_Extracted material:_
*** Block opens ***

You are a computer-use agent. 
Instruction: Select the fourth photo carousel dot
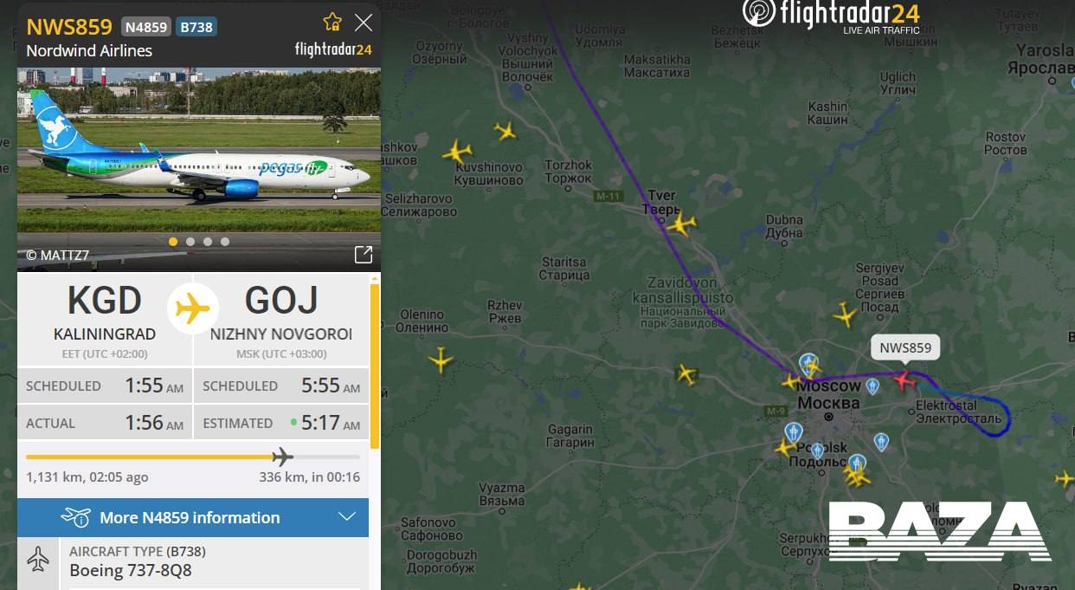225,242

*** Block closes ***
*** Block opens ***

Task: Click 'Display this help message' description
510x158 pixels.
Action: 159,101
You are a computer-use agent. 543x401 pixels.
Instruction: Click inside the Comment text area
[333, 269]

*** Block closes ***
*** Block opens ***

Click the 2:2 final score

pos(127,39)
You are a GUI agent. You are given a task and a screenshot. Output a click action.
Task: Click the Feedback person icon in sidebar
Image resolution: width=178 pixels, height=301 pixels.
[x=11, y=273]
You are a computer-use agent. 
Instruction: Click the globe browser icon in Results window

*** Block closes ***

_Aim of the task:_ Each line in the listing above from the one containing "You are a GUI" through the one containing "Instruction: Click the" should be repeated exactly, and no other line.

_Task response:_
You are a GUI agent. You are given a task and a screenshot. Output a click action.
Task: Click the Feedback person icon in sidebar
Image resolution: width=178 pixels, height=301 pixels.
[x=11, y=273]
You are a computer-use agent. 
Instruction: Click the globe browser icon in Results window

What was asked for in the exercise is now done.